Susanne Figner, Museum Kurhaus Kleve
The starting point for Thomas & Renée Rapedius’ piece Monte Vera was set when the duo was granted a three-month residency in Buenos Aires. The award included a living and studio space in a suburban community of foreign and local artists. To prepare, Thomas & Renée Rapedius eschewed conventional guide books in favor of literary accounts of travel and seclusion. The artists were particularly drawn to Annemarie Schwarzenbach’s novels describing her exotic journeys, as well as documentaries of the artist commune Monte Verità in Switzerland, among others. Both Schwarzenbach’s fantastic escapes from Europe and the high-spirited “Cooperativa Monte Verità” were prone to failure due to their idealistic goals and expectations that soon collapsed under the impression of worldly emotions and personal conflicts.

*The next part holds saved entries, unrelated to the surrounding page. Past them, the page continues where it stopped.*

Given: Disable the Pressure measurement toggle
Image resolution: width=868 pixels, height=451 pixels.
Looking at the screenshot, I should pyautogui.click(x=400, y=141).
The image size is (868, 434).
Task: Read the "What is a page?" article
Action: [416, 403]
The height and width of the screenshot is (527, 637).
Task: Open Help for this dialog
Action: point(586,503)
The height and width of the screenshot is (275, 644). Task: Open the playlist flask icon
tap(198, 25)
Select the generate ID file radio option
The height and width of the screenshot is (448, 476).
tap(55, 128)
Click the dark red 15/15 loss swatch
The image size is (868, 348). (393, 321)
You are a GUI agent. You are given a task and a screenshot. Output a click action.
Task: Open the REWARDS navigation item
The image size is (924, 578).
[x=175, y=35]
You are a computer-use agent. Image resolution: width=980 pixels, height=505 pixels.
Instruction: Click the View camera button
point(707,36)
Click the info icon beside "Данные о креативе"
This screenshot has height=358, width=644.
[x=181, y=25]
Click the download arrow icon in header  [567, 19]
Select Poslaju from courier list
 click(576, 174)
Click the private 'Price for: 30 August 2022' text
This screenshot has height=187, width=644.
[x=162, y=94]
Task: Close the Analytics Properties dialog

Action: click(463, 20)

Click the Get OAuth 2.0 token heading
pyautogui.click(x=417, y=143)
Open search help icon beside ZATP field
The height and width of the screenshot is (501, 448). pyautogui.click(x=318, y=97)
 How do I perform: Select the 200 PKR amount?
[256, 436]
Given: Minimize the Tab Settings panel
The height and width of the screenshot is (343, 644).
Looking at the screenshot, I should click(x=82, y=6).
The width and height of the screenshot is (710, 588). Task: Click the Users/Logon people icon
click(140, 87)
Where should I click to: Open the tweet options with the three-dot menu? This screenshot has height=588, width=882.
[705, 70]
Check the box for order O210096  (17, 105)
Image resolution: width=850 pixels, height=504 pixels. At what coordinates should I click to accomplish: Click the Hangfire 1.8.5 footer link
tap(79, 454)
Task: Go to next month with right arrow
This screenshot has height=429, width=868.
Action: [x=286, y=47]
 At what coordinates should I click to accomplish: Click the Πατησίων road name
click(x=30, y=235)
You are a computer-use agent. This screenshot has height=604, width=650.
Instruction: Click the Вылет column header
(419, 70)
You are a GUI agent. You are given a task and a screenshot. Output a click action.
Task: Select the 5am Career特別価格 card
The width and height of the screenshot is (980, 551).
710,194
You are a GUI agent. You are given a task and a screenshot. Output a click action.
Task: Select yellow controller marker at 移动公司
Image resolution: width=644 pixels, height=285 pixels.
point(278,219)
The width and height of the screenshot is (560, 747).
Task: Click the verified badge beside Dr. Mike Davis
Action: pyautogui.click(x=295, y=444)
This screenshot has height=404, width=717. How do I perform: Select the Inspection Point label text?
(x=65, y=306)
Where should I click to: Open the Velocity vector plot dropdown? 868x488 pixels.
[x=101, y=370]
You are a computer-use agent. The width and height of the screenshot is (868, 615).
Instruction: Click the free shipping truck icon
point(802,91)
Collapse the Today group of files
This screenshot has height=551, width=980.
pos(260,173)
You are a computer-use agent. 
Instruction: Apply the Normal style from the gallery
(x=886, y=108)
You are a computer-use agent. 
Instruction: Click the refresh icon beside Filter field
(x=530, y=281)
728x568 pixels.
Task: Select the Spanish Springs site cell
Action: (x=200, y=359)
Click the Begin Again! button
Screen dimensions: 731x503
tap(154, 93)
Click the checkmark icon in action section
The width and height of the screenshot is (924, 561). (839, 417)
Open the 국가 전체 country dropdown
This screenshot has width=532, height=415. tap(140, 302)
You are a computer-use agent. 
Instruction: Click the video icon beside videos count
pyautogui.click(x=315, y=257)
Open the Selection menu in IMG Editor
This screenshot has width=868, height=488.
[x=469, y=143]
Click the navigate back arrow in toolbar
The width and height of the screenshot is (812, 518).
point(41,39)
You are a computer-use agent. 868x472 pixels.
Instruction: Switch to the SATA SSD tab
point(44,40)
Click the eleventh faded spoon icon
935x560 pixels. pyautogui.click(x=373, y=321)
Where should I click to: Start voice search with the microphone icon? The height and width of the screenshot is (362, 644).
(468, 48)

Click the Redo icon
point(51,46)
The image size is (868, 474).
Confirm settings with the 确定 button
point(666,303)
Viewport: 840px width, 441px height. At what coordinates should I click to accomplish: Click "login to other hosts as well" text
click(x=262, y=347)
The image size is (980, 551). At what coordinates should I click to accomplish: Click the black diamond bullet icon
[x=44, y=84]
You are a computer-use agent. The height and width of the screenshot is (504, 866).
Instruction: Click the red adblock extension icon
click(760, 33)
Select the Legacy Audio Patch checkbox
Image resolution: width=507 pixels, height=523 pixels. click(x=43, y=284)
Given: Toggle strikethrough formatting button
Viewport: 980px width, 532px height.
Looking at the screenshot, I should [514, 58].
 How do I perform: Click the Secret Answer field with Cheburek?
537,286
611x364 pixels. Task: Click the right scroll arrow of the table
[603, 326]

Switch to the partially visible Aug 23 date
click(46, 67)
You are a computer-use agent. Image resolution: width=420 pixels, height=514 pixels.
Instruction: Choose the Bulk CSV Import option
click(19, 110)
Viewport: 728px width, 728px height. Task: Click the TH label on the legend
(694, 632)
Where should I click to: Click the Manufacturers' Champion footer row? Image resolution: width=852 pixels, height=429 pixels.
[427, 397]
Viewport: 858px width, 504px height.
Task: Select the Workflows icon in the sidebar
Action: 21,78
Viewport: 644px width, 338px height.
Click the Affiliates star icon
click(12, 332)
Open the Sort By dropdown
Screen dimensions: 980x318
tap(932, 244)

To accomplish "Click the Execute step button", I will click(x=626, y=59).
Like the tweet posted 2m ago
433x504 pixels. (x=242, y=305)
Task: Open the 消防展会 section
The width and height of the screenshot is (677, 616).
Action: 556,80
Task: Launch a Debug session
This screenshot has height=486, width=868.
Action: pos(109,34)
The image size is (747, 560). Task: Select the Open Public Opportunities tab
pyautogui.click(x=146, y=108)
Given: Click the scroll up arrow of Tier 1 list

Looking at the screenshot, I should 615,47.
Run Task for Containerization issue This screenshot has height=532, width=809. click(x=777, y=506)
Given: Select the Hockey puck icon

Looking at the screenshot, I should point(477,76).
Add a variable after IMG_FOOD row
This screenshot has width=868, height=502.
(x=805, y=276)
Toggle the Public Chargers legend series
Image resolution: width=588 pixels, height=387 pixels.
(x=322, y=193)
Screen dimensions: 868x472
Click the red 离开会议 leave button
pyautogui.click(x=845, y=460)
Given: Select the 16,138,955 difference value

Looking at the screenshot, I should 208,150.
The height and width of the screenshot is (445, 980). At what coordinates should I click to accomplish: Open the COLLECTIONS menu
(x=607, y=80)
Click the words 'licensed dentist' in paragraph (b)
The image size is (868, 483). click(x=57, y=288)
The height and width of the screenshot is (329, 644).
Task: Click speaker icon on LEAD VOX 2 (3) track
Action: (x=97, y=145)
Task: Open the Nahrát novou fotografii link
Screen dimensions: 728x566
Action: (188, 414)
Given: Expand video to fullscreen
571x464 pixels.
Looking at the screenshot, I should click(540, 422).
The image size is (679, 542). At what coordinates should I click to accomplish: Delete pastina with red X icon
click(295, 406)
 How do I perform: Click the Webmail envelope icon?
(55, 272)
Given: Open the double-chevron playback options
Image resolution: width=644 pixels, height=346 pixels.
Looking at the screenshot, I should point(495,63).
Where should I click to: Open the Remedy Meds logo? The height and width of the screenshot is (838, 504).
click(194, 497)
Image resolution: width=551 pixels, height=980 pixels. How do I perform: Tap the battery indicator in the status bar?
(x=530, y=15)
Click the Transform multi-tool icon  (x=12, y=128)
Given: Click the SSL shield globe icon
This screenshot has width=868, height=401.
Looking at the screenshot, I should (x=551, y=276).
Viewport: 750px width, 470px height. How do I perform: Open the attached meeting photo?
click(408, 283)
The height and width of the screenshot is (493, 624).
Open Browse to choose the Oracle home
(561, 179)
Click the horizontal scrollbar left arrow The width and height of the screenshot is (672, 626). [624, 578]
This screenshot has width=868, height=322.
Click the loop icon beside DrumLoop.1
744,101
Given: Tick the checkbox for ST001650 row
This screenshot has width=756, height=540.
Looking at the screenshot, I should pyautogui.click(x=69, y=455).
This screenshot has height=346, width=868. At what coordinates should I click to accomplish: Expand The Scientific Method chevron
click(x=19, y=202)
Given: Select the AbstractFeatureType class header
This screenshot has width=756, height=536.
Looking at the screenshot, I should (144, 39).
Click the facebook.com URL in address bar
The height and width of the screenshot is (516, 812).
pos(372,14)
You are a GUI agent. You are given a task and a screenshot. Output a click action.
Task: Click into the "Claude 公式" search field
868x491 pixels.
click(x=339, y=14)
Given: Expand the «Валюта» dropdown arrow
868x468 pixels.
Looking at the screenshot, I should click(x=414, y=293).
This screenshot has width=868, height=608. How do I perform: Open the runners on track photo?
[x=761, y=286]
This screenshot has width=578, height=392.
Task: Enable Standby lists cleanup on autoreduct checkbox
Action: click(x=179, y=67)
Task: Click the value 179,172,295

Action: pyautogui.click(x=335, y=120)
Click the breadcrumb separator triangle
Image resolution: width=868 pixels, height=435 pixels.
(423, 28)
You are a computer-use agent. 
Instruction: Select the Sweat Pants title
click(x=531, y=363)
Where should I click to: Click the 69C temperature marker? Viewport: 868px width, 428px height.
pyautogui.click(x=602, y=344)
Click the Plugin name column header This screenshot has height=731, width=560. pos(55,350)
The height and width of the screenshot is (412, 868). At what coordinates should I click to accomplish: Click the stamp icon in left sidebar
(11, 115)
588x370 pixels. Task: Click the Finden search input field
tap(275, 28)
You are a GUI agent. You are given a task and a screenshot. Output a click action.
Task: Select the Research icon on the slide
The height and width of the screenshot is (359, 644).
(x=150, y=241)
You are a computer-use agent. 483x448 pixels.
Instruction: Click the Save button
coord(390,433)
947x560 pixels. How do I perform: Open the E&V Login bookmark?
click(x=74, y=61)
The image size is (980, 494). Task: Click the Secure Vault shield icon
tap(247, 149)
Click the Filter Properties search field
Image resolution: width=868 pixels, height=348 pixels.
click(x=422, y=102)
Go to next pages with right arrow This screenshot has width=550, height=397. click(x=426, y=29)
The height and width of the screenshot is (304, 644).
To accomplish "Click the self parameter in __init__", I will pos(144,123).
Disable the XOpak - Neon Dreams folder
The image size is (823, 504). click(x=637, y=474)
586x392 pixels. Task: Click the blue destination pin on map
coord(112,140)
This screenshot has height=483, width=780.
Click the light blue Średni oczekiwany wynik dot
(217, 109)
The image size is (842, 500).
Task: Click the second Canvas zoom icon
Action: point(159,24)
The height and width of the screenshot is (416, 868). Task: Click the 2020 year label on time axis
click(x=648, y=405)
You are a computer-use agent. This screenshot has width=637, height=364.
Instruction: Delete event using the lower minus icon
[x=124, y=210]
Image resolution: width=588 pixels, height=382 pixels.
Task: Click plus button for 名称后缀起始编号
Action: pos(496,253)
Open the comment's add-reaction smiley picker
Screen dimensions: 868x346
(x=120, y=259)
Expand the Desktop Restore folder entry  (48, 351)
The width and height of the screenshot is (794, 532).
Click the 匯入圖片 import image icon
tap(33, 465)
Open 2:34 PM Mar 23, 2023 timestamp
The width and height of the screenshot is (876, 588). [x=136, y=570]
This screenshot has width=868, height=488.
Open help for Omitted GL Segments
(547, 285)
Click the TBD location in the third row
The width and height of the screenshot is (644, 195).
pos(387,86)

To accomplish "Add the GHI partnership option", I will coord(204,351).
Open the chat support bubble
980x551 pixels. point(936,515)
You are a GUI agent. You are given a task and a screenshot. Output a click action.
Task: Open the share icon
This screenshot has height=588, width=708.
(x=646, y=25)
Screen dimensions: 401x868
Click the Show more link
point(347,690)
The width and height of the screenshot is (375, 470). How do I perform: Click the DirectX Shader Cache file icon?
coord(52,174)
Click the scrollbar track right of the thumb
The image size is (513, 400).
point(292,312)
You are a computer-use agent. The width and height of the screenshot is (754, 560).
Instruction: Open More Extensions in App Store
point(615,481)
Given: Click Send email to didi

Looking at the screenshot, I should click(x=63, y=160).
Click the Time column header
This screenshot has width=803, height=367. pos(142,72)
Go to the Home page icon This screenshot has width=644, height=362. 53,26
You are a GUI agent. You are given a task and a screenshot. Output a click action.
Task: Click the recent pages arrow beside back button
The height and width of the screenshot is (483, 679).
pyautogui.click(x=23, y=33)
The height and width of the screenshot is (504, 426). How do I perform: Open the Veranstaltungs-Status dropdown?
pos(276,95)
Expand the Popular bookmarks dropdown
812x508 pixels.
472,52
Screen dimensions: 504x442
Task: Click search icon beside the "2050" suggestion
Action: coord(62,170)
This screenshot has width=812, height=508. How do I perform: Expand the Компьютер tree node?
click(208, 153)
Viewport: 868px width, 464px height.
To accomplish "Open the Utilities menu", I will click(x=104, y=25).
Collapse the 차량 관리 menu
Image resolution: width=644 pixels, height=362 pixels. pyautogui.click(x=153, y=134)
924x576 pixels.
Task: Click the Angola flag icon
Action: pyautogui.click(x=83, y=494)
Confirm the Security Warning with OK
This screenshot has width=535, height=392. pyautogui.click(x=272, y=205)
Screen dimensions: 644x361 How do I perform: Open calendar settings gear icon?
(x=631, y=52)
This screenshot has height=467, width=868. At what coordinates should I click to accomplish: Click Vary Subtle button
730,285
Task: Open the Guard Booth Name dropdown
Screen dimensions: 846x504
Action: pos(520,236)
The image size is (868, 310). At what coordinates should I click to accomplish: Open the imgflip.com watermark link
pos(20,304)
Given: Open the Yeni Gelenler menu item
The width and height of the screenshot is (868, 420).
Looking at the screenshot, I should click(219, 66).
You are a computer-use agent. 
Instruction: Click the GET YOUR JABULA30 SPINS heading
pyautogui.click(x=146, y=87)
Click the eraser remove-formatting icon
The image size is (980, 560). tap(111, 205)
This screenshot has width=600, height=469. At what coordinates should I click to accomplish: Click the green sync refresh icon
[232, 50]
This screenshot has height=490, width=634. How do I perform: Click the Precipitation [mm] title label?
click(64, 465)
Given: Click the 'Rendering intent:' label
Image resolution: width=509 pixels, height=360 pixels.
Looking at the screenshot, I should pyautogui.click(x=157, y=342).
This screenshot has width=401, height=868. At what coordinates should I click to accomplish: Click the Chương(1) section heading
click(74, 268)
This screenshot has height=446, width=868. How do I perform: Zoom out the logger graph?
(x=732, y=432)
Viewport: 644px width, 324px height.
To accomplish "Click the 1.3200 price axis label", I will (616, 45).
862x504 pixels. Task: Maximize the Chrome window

Transferred into the contemporary gallery space, Monte Vera expresses Thomas & Renée Rapedius’ own engagement with the expectations, emotions and failures of the travel experience. Formally, the paper installation annexes the gallery’s lights and white walls as part of its composition, which offers perspectives on finely cut and layered mountain shapes. Diminutive drawings on the surface of the paper map out both real and fictive events in the artists’ journey and force the viewer to move around the installation to compose the fragmented narrative. Though the various mountain views grant spectactorial pleasures, the artists’ refusal to give a comprehensive account of their travel experiences creates an uncanny gap in viewpoints between the panoramic perspective seen from afar and the fragmented view from up close. This break with the expectation of a continuous perception opens up a dialectic of outside and inside that is similar to the strategies applied by many postminimalists. Like artists of this group, Thomas & Renée Rapedius set the spectator in motion and offer continuous views while revealing the constructed character of ideal depictions of the travel experience.